Electrical – Multiple voltage measurement

voltage measurement

I have to measure voltage for about 100 different channels in one object and the problems is space for equipment (100 transducers would require lots of space) and price of transducers.
Is there a way to use some kind of relay switch/commutator to change the channels for one sensor? For example it would be great to make 10 measurements by one sensor when using additional device to change the channels (by time or by input from other device..).
All the voltages are almost the same ~220-240V AC and some ~12-24V DC.
All ideas are welcome and very much appreciated.
Here is basic scheme of the measuring devices integration:
enter image description here

Best Answer

The problem is that we come to the point where the real design (with component cost optimization etc) starts.

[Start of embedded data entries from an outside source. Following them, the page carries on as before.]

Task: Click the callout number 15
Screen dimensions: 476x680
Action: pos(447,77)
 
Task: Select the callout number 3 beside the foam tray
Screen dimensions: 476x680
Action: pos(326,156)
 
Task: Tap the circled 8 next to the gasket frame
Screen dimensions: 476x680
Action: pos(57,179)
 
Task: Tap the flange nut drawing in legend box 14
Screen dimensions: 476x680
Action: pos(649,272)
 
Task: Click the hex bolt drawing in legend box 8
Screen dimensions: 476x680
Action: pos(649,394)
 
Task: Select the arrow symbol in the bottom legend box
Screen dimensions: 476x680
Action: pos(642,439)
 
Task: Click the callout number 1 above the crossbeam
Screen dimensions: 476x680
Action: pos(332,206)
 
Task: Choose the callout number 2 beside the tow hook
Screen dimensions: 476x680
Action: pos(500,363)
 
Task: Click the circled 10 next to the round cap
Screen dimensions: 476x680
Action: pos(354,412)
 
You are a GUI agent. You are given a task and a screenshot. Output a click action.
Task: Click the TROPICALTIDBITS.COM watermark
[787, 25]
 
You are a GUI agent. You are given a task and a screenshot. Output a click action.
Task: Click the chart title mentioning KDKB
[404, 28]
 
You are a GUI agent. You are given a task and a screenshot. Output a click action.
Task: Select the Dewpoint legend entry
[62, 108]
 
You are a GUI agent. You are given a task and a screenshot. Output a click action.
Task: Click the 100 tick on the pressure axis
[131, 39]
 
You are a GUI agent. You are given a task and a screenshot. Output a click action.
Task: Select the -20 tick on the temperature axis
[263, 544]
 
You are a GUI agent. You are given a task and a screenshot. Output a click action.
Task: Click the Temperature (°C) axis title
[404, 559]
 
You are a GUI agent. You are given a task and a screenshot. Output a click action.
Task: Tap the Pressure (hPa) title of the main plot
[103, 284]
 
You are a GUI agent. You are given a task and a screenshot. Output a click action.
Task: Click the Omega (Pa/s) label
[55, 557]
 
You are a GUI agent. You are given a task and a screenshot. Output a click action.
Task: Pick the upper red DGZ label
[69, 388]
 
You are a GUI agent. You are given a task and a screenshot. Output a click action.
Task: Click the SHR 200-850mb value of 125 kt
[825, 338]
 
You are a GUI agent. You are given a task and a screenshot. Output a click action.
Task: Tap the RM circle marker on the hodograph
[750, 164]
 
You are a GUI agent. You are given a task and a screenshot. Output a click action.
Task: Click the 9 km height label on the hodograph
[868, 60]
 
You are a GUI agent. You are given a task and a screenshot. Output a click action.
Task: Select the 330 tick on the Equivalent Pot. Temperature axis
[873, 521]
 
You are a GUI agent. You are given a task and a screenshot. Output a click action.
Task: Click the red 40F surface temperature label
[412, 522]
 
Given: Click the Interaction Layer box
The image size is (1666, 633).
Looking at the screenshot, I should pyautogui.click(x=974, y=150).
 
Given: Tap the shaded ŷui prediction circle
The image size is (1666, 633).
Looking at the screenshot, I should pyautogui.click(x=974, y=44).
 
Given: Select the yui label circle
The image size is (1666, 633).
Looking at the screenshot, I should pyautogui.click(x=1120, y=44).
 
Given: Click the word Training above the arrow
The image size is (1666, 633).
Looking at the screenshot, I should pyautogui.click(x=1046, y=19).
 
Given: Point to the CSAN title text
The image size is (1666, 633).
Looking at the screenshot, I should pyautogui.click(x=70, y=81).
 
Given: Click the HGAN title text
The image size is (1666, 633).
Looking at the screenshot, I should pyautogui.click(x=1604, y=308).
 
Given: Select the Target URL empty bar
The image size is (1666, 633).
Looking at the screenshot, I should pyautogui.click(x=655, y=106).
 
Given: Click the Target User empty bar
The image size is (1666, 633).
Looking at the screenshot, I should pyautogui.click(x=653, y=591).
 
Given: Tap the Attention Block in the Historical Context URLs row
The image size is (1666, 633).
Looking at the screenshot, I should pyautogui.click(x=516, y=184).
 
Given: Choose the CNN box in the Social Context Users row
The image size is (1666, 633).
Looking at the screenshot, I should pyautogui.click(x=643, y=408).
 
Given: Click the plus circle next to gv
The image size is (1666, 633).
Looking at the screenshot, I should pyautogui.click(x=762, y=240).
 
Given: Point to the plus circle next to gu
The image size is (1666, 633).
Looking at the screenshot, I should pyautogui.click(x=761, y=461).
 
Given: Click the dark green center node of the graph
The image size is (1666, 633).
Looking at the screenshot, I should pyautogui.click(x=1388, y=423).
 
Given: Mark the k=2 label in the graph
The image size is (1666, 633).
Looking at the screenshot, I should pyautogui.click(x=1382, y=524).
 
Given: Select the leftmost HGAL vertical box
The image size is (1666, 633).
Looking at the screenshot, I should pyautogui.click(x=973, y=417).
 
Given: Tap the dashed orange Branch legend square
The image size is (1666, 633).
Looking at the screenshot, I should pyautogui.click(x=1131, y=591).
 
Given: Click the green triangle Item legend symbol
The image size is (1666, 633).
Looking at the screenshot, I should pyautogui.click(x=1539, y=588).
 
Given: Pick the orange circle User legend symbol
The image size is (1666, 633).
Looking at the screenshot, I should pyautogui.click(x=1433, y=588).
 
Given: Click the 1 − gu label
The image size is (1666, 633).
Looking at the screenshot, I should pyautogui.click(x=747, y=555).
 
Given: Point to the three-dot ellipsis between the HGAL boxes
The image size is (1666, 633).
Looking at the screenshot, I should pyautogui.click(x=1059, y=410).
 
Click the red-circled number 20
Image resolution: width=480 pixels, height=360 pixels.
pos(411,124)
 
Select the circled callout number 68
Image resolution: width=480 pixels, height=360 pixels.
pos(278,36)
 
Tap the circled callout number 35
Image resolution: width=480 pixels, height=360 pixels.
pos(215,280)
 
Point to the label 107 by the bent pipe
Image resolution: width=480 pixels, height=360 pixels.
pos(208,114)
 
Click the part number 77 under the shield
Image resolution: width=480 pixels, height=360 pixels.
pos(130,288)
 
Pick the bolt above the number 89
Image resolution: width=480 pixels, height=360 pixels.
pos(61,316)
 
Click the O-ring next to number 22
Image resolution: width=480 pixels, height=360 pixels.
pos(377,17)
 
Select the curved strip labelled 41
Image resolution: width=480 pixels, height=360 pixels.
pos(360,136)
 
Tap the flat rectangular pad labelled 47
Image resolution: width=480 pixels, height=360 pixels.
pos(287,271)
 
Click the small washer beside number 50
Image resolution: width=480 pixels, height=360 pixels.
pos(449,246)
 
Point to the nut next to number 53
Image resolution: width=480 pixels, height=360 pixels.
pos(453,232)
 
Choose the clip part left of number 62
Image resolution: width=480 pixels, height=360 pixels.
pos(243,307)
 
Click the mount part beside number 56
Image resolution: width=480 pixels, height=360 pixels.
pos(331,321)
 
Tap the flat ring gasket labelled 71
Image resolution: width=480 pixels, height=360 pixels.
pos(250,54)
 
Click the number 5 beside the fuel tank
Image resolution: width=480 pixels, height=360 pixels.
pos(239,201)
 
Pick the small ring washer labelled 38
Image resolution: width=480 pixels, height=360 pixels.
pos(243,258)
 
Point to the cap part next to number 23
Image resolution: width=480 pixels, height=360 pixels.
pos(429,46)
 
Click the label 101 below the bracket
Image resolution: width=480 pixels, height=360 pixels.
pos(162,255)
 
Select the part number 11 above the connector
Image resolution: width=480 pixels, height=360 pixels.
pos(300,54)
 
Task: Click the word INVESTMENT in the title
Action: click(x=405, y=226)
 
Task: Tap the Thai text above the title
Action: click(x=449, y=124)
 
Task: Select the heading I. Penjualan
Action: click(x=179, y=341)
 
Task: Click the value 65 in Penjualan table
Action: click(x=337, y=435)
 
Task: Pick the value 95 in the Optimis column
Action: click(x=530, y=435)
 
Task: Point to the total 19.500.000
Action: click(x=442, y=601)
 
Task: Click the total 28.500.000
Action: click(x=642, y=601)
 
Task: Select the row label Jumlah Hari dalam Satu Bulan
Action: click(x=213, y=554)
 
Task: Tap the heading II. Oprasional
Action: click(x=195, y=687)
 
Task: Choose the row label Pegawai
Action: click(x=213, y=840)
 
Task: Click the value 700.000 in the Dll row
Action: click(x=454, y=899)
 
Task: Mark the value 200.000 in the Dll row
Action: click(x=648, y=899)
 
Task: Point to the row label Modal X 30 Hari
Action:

I suggest using AC resonant (50 or 60 Hz) pre-filter with low Quality Factor (5-10). The rectifier must be made of 2 low leakage low current low frequency rectifier diodes:

schematic

simulate this circuit – Schematic created using CircuitLab

Values and P/N of all components except R3 R4 are arbitrary.

R3 R4 give you an idea about the required total resistance and voltage divider ratio. I suggest not to use filter capacitor on the output or use moderate filtering: the ADC measurements must be synchronized to Mains.

The DC power +5 V for low signal electronics has to be delivered from Mains.

You can use a common MCU to control ADC and analog switch and to send data by some standard digital line. The latest has to isolated from MCU by a proper digital isolator (consider using AD SOIC-8 digital isolators or TI similar one: ISO7221C or M, ISO7220C/M). Built-in ADC (into MCU) is a good and cost effective option. The true 12 bits ADC is enough to get about 0.1 V (related to input) resolution and about 0.2 V (again related to input) typical error.

The care must be taken about:

  1. Leakage currents of D1 D2 over the whole intended temperature range (they must be much smaller than nominal current of R3 R4 divider: less than 1 uA, this may be difficult)
  2. Voltage rating and AC performance of C1
  3. Cost effective and compact design of L1
  4. Precision and temperature coefficient of R3 R4
  5. R2 can be either equal to R3+R4 for symmetric load or small - for double voltage rectifier (not recommended)

As for the switch - look for a suitable one for example on AD site. You need 5 V unipolar switch - they are good and relatively cheap.

The number of channels per one ADC input depends on conversion time (sampling frequency) of the ADC. I use typically 1 MS/s ADCs. Then you can sample 16 channels in 20-30 us.